Reconstruction then began, the early stages of which are shown in the picture below. The bottom of the fuselage now serves as floor and the position of the tank and seat ensures that it will read correctly to the eye when you look into the cockpit opening (this is necessary because, as will be seen, the cockpit floor extends a bit into the bare structure area). The next step was to add the rest of the gravity tank, made of a piece of 3mm sheet, and then cheekpieces of 0.25mm sheet between this and the floor to fill in the fabric sides of the rest of the cockpit.
Things got a bit hectic here, and I have no transition pictures from the above to the state of play at present
You may notice that the section of the front of the gravity tank has changed. It was at this point that I noticed in the photograph I was looking to for structural details that the top of the tank was flat, not rounded. This has happened to me before; when looking at a picture for some specific information, other things in the picture do not always register. Fortunately, some excess plastic I had built into the fuselage allowed me to fix this without too much bother. The bottom piece of the fuselage I had made deliberately thick (1mm sheet), and the sides also (0.75mm). My intent had been to sand away excess on the bottom, and the fuselage was running, as anticipated, a bit tall and wide by measure. So I sanded down the top instead, and sanded the sides rather thoroughly, too. I had to do a bit of reconstruction on the very front of the passenger's cockpit opening, and some reinforcing here and there with CA gel, and the cockpit decking now awfully thin in spots, but better that then pulling the decking and re-doing it a third time. In sanding down the sides I destroyed the 0.25mm cheek-pieces, and had to replace them.
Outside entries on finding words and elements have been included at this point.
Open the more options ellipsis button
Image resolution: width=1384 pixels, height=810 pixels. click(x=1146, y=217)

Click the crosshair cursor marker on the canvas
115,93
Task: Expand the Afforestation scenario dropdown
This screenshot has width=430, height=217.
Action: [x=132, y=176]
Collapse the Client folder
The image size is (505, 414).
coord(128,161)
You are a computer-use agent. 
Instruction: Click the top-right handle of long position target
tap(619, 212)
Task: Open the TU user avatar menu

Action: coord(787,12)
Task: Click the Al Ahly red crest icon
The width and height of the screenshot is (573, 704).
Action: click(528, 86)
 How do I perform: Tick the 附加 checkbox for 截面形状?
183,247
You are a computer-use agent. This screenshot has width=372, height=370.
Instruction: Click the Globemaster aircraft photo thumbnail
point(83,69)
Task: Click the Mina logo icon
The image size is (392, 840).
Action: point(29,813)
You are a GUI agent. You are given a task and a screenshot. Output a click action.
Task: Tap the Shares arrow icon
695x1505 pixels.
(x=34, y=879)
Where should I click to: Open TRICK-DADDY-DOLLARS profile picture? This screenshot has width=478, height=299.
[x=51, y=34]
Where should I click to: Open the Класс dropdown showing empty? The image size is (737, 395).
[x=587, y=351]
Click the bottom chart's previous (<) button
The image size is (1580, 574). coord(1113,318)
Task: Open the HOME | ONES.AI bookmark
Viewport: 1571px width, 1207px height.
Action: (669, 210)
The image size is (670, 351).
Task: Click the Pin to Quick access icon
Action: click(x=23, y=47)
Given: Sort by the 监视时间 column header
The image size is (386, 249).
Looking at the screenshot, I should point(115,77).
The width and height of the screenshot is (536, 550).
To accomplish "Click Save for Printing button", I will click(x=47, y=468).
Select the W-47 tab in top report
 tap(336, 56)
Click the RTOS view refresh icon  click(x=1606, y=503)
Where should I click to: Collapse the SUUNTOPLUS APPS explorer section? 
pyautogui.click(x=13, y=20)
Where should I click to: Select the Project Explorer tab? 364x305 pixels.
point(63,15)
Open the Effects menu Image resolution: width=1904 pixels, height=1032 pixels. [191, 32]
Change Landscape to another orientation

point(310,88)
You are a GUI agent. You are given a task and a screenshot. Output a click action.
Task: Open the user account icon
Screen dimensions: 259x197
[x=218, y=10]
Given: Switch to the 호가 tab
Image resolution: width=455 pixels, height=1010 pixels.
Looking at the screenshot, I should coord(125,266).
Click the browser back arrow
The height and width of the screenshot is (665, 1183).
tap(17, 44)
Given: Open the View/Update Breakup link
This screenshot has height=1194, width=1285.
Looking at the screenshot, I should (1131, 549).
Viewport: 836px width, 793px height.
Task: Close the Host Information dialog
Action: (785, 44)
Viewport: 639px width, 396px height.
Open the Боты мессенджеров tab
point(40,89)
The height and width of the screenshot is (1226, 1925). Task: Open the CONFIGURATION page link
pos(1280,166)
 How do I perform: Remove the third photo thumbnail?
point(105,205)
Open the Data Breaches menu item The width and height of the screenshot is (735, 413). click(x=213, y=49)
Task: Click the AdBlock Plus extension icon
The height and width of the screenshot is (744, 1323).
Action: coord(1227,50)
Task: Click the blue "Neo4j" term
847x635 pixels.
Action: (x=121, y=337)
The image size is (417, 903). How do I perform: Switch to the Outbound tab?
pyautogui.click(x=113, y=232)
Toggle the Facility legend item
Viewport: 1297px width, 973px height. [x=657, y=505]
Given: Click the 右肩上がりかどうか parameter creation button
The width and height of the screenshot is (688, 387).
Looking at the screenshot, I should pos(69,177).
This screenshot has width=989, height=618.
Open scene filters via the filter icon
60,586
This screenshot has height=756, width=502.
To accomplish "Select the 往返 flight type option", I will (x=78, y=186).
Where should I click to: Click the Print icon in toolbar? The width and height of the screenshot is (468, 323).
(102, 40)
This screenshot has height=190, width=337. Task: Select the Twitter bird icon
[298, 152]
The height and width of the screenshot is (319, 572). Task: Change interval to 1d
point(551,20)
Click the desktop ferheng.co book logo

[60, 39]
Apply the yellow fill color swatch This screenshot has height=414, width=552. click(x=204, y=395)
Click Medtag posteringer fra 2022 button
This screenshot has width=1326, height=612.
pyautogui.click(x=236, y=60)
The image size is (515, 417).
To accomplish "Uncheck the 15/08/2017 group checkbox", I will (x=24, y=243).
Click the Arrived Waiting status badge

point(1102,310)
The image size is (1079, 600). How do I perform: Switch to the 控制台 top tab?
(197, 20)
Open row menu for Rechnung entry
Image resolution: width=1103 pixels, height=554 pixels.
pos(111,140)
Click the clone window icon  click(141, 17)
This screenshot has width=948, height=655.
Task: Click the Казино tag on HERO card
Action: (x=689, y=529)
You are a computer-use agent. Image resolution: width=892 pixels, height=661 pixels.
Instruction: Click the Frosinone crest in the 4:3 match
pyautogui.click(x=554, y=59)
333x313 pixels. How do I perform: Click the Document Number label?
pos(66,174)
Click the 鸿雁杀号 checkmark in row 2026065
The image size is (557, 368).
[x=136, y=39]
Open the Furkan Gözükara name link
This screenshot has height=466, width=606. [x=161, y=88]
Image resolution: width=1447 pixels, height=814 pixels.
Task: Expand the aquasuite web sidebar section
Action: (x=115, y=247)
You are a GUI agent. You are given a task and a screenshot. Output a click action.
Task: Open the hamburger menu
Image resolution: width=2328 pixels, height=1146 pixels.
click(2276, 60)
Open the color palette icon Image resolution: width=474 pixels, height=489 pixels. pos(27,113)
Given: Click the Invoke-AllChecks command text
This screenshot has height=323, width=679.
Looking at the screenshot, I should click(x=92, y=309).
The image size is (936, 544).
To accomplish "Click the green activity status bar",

The bottom of the cowing remained intact on 822 (I suspect it is structural). The piece was cut from 0.75mm sheet,and bent to its curve. The accommodation for the passenger's feet was built up from 0.25mm sheet. The structural framework is 0.75mm square rod. Framework on the bottom was added first, and thinned down a good deal. The front-plate is 0.5mm sheet. The uprights on either side were added next, and then the top pieces bent and fastened to them, and the front-plate. Most of this was 'hot' work, on the model, with things trimmed as indicated by the look of the curves.
Next bit will be the engine. The backdrop in the last photo is of a Sunbeam Crusader(the proper motor for this, not the Nubian as often stated), preserved in the Brussels museum.